Banyak simpati dari pemimpin dunia memang mengalir setelah percobaan pembunuhan terhadap Donald Trump. Namun, ada juga kritikan yang menyebut iklim politik dan kebijakan selama pemerintahan Joe Biden turut berkontribusi terhadap munculnya ekstremis seperti Thomas Crooks.
Para analist menyatakan beberapa kebijakan dan retorika pemerintahan Biden dianggap mempolarisasi masyarakat AS lebih jauh. Kebijakan-kebijakan ini antara lain Imigrasi dan Penegakan Hukum. Beberapa pihak merasa kebijakan imigrasi yang lebih lunak dan penekanan yang lebih rendah pada penegakan hukum di bawah pemerintahan Biden telah menciptakan lingkungan yang lebih tidak aman, yang dapat memicu respons ekstrem dari individu yang merasa terancam atau tidak puas; Isu Sosial dan Budaya. Pemerintahan Biden yang mendukung gerakan progresif dalam isu-isu sosial, seperti hak-hak LGBTQ+, keadilan rasial, dan pengendalian senjata, telah memicu reaksi keras dari kelompok-kelompok konservatif. Mereka merasa perubahan cepat ini mengancam nilai-nilai tradisional mereka, yang pada gilirannya dapat mendorong tindakan ekstremis; Ekonomi dan Ketidaksetaraan. Pandemi COVID-19 dan kebijakan ekonomi yang diterapkan untuk mengatasinya juga dianggap memperparah ketidaksetaraan ekonomi. Ketidakpuasan terhadap kesenjangan ekonomi ini terkadang direspon oleh individu dengan tindakan kekerasan yang ekstrem; Retorika Politik. Retorika politik yang penuh dengan tudingan dan kebencian dari kedua belah pihak juga dianggap sebagai pemicu utama. Ketegangan politik yang tinggi seringkali memperburuk perpecahan dan memicu tindakan ekstremis.

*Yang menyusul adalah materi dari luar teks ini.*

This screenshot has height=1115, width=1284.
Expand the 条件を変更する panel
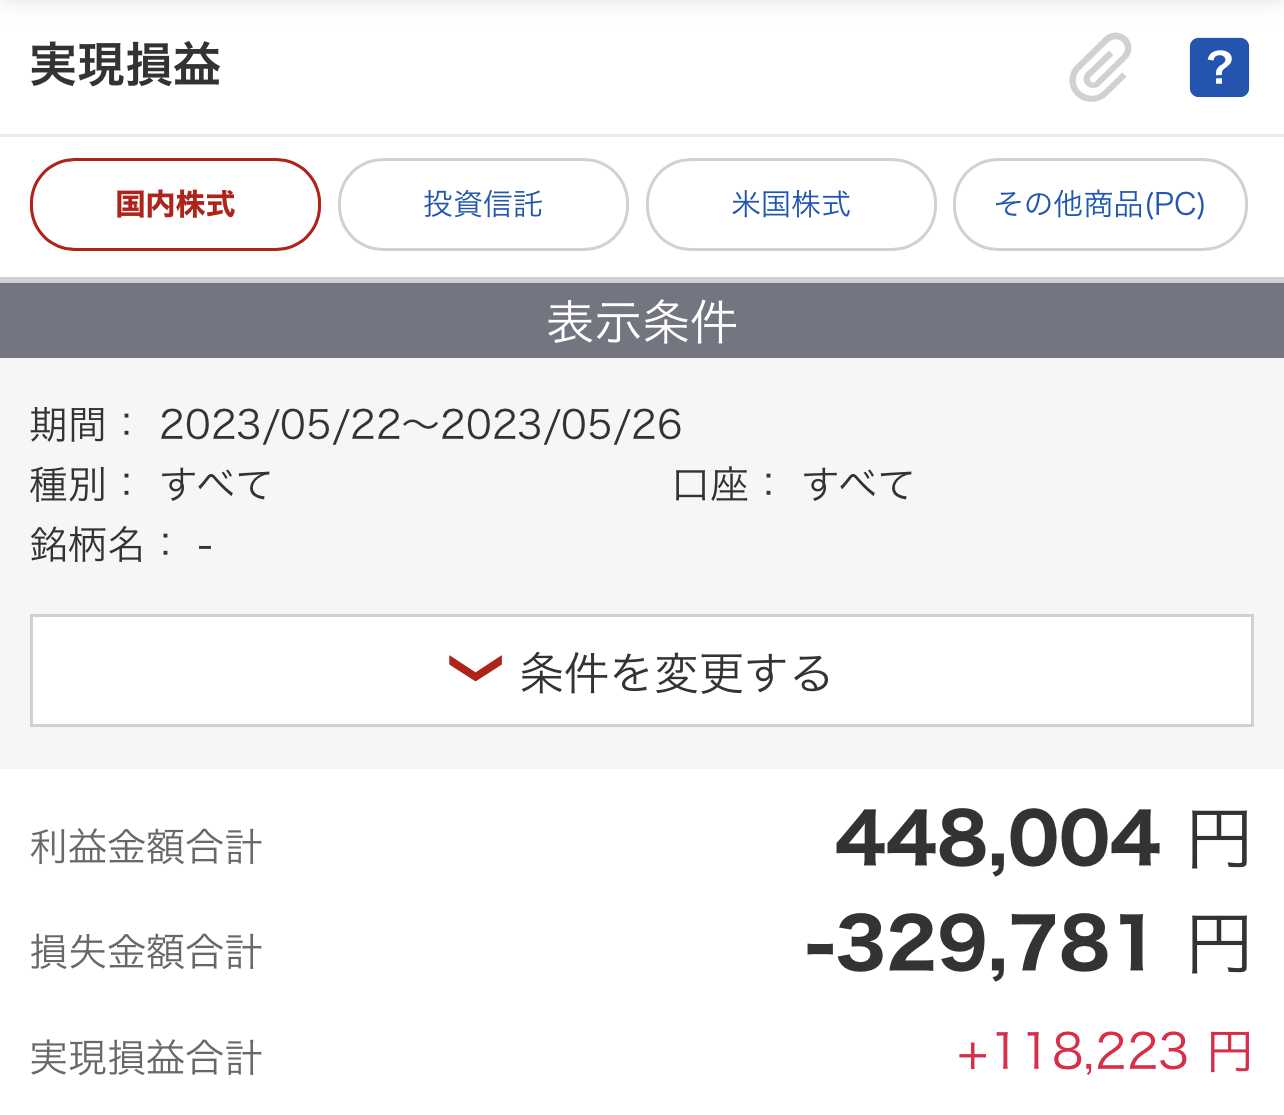[x=642, y=670]
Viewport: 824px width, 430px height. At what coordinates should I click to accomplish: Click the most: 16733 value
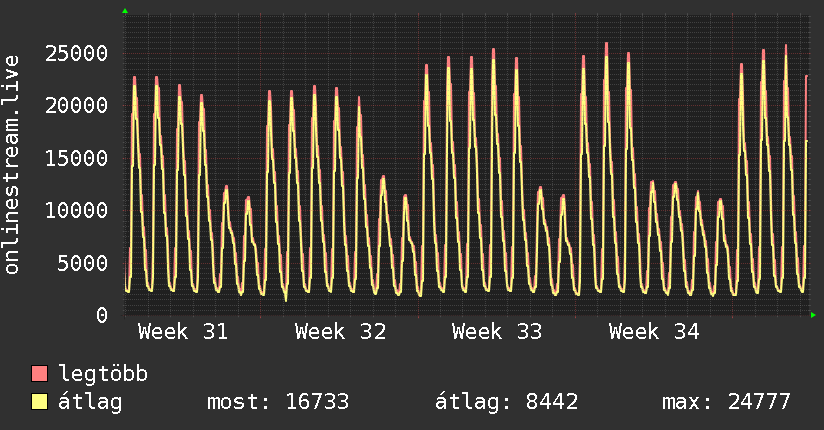pyautogui.click(x=278, y=402)
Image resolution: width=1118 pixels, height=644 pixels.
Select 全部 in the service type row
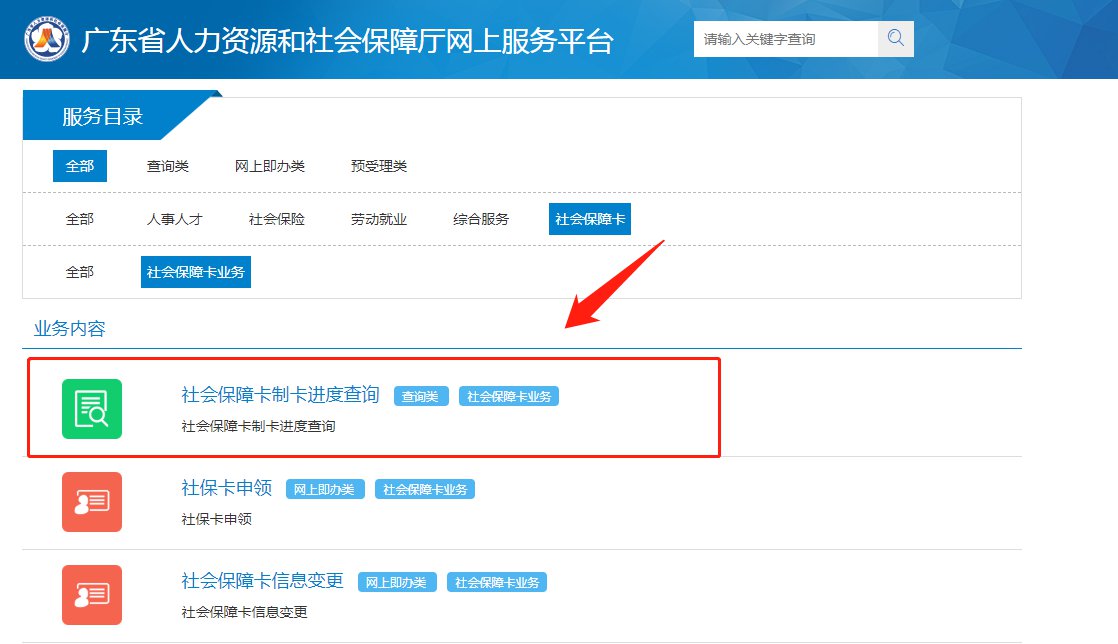tap(80, 166)
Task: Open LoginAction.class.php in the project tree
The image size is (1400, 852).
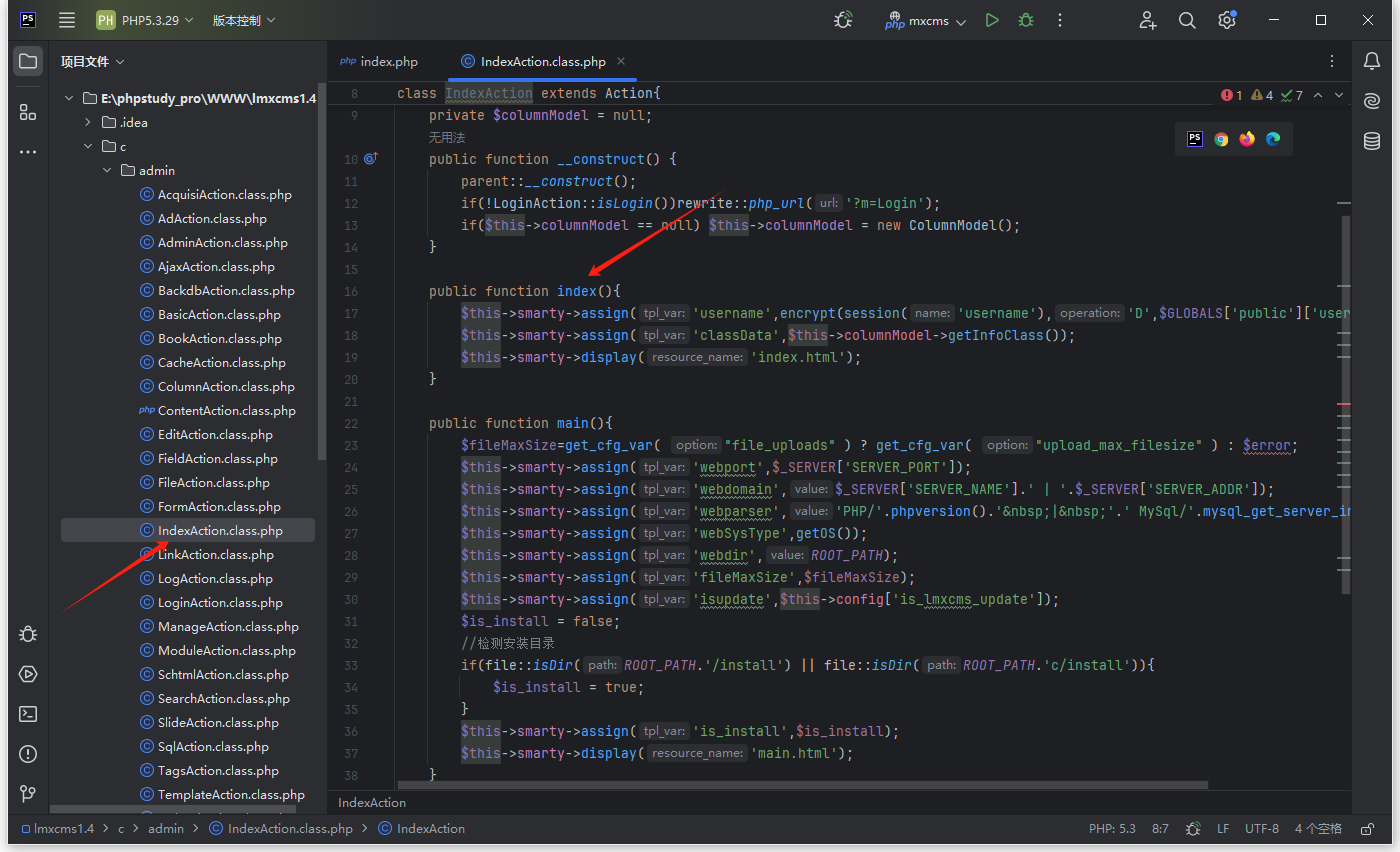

Munculnya ekstremisme tentu tidak hanya dapat disalahkan pada kebijakan satu pemerintahan saja. Faktor-faktor seperti radikalisasi online, masalah kesehatan mental, dan kondisi sosial ekonomi juga memainkan peran penting dalam menciptakan lingkungan di mana ekstremisme dapat berkembang.
Penembakan Trump banyak disesalkan oleh para pemimpin dunia. Tapi negara-negara di kubu Iran dan Rusia. Khususnya Iran yang banyak mempunyai pasukan proksi di middle-east, termasuk negara muslim di timur jauh seperti Indonesia dan Malaysia. Tak ada yang menunjukkan simpatinya.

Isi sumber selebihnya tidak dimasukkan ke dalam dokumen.